▶ DIRECTIONS FOR THIS TASK
In the listing below, locate the line containing "Task: Open the Portfolio app dropdown chevron" and copy it and every line after it through the end, exactly as written, leaving out any pictures.

╭─ LISTED RECORDS

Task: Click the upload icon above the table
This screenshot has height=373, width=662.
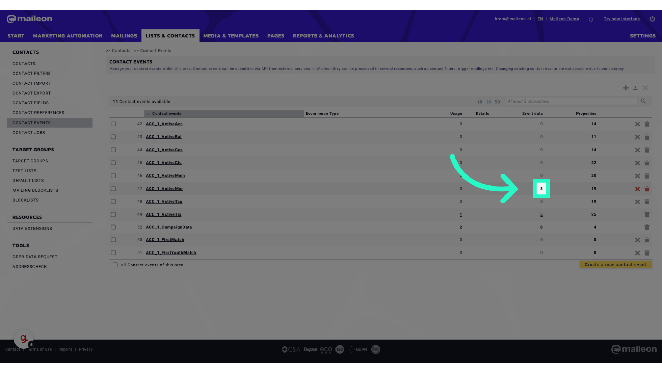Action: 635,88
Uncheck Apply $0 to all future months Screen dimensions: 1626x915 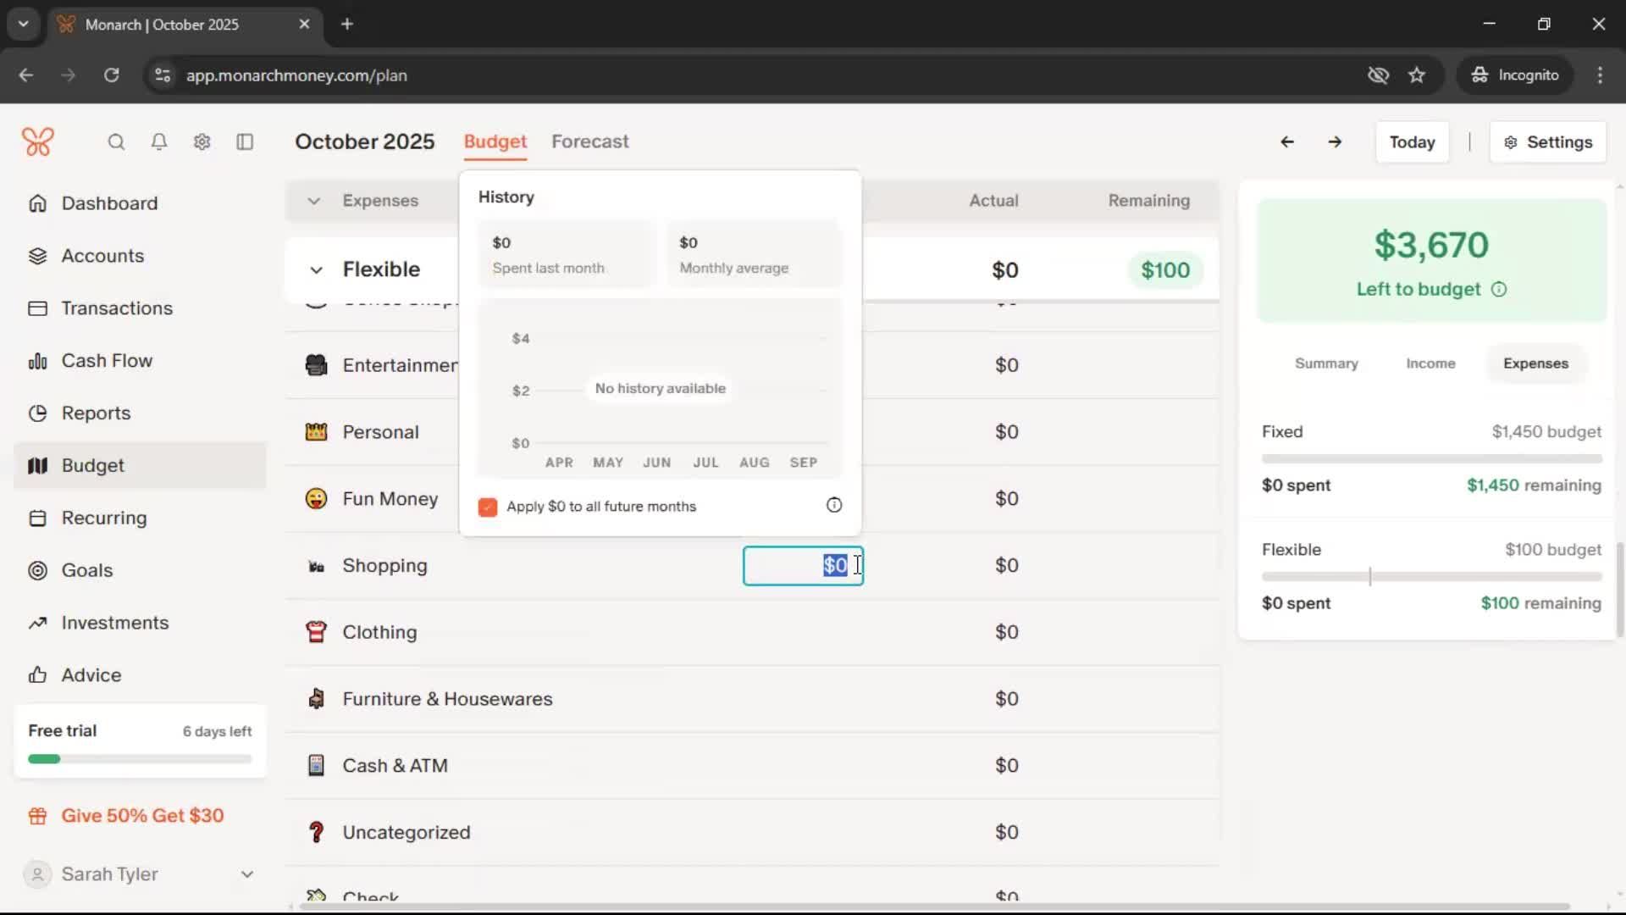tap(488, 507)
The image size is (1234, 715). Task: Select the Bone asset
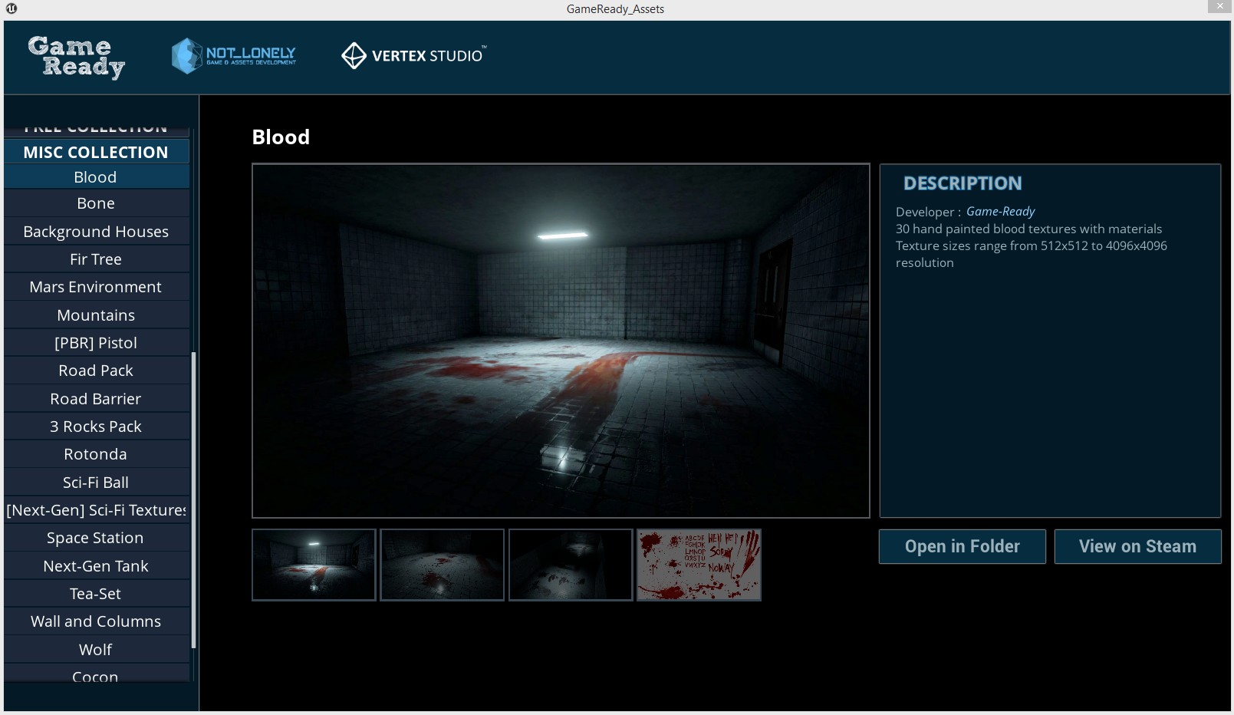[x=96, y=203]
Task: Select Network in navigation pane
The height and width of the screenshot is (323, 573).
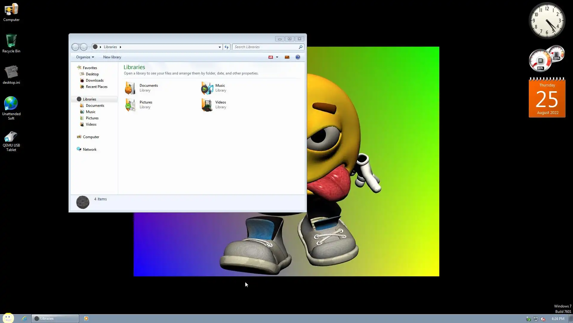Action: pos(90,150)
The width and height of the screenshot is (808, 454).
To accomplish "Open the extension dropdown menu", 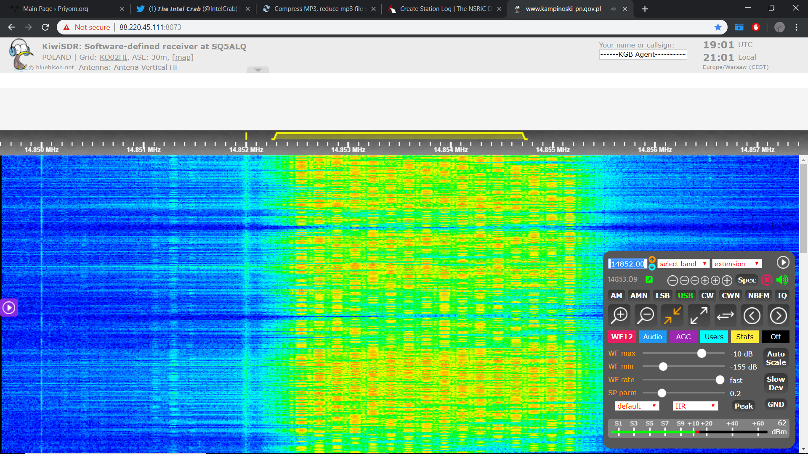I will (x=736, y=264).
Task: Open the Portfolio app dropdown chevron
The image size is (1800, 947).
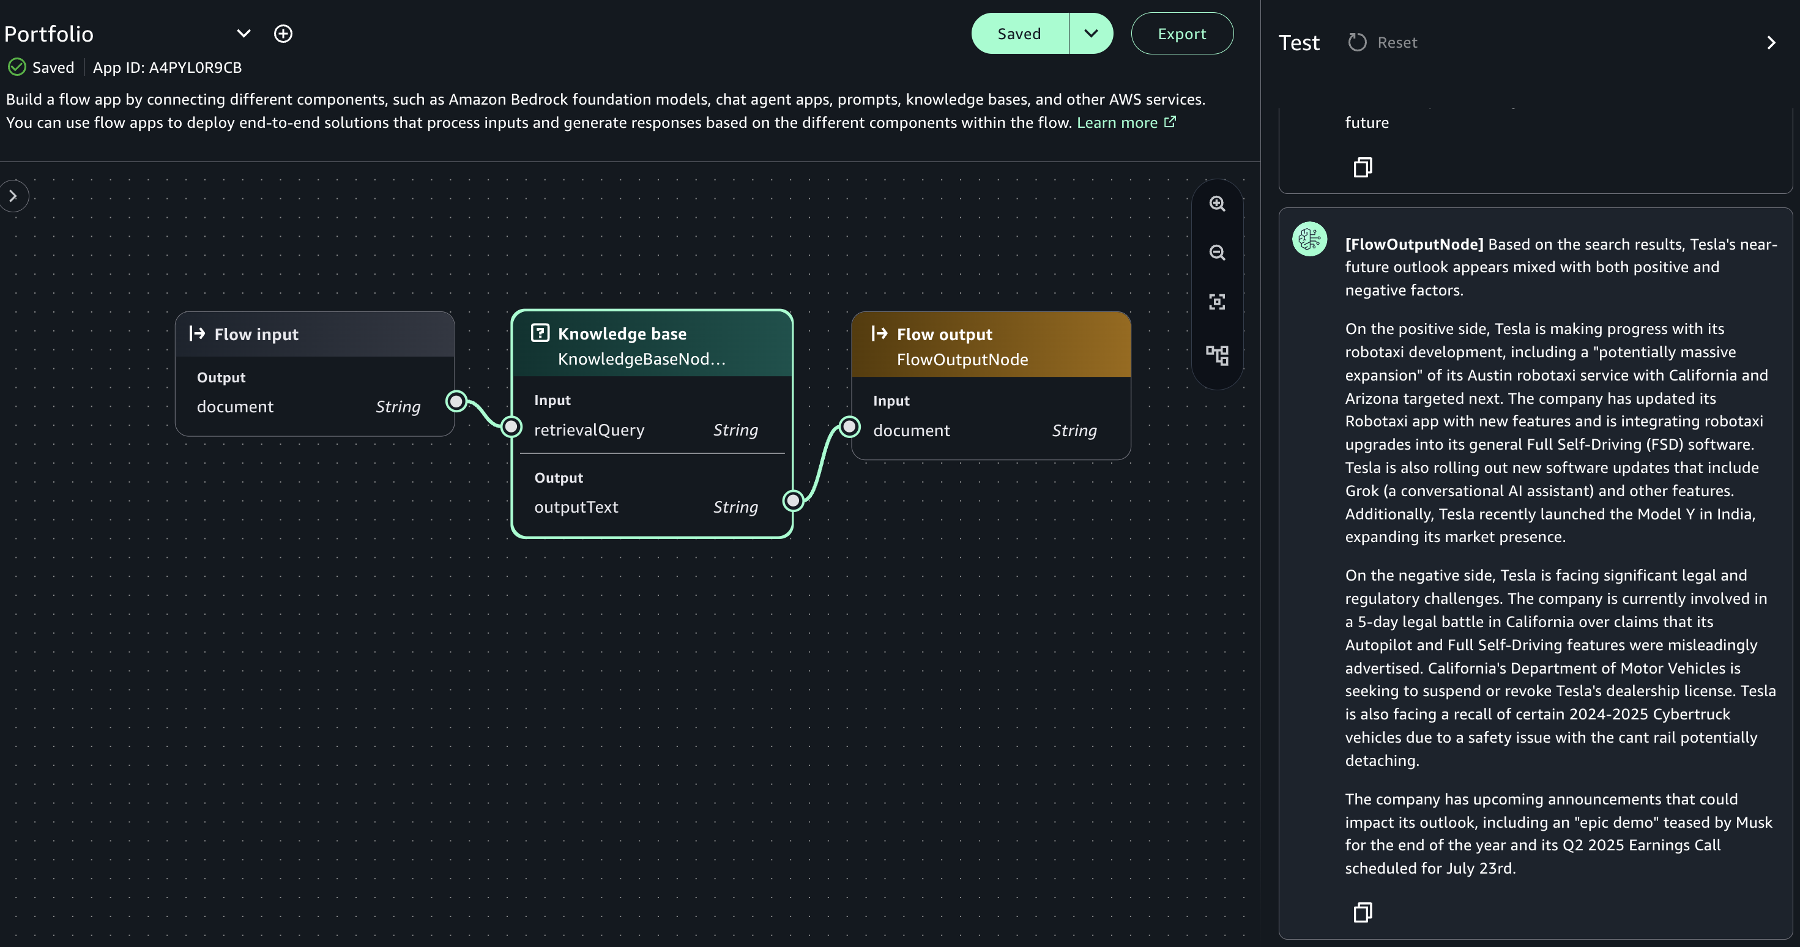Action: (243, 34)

╰─

▶ WRITTEN REPLY
Task: Open the Portfolio app dropdown chevron
The image size is (1800, 947).
Action: (243, 34)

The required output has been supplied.